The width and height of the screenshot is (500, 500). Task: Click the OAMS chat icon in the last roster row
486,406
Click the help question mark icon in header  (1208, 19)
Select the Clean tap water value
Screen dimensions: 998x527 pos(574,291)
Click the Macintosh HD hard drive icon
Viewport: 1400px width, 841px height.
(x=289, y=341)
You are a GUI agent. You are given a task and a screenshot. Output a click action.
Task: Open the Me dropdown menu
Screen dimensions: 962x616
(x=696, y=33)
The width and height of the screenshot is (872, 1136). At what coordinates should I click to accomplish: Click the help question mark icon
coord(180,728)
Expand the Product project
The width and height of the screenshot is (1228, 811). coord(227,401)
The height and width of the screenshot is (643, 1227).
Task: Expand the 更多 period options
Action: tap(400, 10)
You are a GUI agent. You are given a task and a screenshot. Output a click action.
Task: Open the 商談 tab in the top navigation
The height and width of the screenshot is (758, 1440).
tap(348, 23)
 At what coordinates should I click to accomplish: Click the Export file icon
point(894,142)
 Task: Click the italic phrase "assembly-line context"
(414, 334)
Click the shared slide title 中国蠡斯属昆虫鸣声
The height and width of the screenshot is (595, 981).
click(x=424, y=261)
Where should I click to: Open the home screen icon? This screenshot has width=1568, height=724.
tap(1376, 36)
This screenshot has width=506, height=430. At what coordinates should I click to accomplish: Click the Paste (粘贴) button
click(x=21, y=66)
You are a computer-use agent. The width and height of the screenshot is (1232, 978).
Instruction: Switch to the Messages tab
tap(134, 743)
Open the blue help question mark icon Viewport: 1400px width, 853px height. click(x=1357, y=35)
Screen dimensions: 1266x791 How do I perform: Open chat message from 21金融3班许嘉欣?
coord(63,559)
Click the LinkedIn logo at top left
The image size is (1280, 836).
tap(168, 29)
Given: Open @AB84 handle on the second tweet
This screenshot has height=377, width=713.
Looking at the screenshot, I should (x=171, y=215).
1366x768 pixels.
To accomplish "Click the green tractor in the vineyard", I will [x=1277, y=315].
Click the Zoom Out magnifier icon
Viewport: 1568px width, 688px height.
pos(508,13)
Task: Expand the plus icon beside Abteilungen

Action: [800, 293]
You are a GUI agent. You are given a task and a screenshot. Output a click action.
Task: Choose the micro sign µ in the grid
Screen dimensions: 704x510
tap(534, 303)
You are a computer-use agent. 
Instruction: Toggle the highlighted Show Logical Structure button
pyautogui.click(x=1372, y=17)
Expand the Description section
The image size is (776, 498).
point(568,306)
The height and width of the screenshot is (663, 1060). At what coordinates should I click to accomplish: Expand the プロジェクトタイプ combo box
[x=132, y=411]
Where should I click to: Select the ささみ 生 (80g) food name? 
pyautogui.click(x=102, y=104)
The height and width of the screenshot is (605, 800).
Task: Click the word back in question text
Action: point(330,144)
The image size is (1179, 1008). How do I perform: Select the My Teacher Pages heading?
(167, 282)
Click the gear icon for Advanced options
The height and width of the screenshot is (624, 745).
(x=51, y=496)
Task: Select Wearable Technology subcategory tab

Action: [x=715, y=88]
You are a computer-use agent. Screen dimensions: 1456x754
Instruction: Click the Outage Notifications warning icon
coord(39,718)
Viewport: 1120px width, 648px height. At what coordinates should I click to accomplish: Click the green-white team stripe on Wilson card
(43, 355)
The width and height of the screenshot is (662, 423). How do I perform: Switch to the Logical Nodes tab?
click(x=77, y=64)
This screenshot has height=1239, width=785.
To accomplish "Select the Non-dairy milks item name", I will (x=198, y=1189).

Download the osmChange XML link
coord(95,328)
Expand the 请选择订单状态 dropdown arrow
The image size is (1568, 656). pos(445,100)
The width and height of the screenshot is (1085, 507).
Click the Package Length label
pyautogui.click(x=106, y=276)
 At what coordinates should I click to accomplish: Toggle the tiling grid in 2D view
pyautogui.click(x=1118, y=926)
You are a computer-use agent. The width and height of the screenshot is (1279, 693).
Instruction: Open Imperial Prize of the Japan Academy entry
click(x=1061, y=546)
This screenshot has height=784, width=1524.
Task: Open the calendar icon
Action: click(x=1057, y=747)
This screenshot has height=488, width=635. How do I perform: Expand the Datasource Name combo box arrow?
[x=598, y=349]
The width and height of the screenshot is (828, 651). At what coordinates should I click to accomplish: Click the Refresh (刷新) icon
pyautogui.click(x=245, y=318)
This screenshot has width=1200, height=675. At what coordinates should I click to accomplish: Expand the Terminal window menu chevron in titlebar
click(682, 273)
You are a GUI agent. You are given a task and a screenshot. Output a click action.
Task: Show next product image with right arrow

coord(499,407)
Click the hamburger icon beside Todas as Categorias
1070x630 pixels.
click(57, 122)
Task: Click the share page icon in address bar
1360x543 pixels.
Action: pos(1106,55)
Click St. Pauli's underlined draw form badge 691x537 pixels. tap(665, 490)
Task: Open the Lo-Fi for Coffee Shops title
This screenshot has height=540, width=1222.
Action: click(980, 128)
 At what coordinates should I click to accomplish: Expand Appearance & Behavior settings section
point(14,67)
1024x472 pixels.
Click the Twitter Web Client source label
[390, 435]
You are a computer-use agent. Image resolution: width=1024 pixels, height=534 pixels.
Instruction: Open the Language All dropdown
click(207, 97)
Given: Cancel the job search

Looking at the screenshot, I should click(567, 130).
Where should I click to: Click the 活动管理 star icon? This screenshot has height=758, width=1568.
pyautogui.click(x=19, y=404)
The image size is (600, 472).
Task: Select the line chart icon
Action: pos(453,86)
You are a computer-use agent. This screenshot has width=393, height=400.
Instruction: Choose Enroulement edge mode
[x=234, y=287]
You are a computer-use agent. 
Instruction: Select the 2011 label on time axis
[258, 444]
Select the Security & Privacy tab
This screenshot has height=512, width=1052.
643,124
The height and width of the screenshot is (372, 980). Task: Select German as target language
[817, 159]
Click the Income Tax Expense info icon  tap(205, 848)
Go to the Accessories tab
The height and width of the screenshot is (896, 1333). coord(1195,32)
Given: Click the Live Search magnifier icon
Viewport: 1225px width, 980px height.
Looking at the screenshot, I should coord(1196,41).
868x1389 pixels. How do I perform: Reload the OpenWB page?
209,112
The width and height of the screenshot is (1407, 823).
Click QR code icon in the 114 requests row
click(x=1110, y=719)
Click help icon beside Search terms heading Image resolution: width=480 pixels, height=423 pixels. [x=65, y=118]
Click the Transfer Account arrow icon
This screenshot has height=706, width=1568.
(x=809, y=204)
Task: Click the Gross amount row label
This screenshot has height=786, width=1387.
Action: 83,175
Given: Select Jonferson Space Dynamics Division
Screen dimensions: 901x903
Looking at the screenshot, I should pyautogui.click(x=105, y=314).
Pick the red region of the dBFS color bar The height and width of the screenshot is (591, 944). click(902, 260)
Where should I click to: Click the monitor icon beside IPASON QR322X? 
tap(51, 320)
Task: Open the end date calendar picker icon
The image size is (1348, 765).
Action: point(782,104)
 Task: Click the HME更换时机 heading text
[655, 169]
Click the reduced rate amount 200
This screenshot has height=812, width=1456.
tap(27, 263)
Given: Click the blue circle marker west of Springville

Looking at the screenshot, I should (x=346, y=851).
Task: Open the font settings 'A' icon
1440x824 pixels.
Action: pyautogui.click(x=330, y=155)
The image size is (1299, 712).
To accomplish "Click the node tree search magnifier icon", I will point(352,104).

• **Problem to solve**:
If a line of the listing contains the word "resolution", count it, then state only the total.

• **Finished exercise**:
2